Line by line, output the data that follows exactly as written.
#####
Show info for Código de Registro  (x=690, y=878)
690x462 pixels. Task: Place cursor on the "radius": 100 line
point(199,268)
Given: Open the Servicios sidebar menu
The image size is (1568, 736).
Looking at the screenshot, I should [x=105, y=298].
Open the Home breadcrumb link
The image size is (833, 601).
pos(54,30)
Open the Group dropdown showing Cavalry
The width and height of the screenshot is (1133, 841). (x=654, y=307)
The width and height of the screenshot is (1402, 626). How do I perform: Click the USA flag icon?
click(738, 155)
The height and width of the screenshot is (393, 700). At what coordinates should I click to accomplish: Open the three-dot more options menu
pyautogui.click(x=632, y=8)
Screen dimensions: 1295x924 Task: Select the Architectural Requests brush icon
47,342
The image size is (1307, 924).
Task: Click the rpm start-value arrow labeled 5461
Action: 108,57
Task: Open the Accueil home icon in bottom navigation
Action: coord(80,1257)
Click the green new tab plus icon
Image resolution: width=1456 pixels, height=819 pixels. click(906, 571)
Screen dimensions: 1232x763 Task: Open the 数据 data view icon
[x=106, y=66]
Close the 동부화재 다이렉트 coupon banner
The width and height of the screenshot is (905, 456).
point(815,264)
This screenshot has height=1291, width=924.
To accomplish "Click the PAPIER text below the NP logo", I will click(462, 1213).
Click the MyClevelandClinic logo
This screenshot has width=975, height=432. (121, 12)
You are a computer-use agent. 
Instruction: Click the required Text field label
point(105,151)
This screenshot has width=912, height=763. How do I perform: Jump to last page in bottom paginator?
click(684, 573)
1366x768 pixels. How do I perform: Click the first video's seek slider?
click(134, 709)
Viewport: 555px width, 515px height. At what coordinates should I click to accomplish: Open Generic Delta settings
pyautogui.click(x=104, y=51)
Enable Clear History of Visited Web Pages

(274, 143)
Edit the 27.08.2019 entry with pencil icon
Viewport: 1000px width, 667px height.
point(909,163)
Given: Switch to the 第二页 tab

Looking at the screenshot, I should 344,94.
#####
Written solution:
Show info for Código de Registro  (x=690, y=878)
690x462 pixels. Task: Place cursor on the "radius": 100 line
point(199,268)
Given: Open the Servicios sidebar menu
The image size is (1568, 736).
Looking at the screenshot, I should [x=105, y=298].
Open the Home breadcrumb link
The image size is (833, 601).
pos(54,30)
Open the Group dropdown showing Cavalry
The width and height of the screenshot is (1133, 841). (x=654, y=307)
The width and height of the screenshot is (1402, 626). How do I perform: Click the USA flag icon?
click(738, 155)
The height and width of the screenshot is (393, 700). At what coordinates should I click to accomplish: Open the three-dot more options menu
pyautogui.click(x=632, y=8)
Screen dimensions: 1295x924 Task: Select the Architectural Requests brush icon
47,342
The image size is (1307, 924).
Task: Click the rpm start-value arrow labeled 5461
Action: 108,57
Task: Open the Accueil home icon in bottom navigation
Action: coord(80,1257)
Click the green new tab plus icon
Image resolution: width=1456 pixels, height=819 pixels. click(906, 571)
Screen dimensions: 1232x763 Task: Open the 数据 data view icon
[x=106, y=66]
Close the 동부화재 다이렉트 coupon banner
The width and height of the screenshot is (905, 456).
point(815,264)
This screenshot has height=1291, width=924.
To accomplish "Click the PAPIER text below the NP logo", I will click(462, 1213).
Click the MyClevelandClinic logo
This screenshot has width=975, height=432. (121, 12)
You are a computer-use agent. 
Instruction: Click the required Text field label
point(105,151)
This screenshot has width=912, height=763. How do I perform: Jump to last page in bottom paginator?
click(684, 573)
1366x768 pixels. How do I perform: Click the first video's seek slider?
click(134, 709)
Viewport: 555px width, 515px height. At what coordinates should I click to accomplish: Open Generic Delta settings
pyautogui.click(x=104, y=51)
Enable Clear History of Visited Web Pages

(274, 143)
Edit the 27.08.2019 entry with pencil icon
Viewport: 1000px width, 667px height.
point(909,163)
Given: Switch to the 第二页 tab

Looking at the screenshot, I should 344,94.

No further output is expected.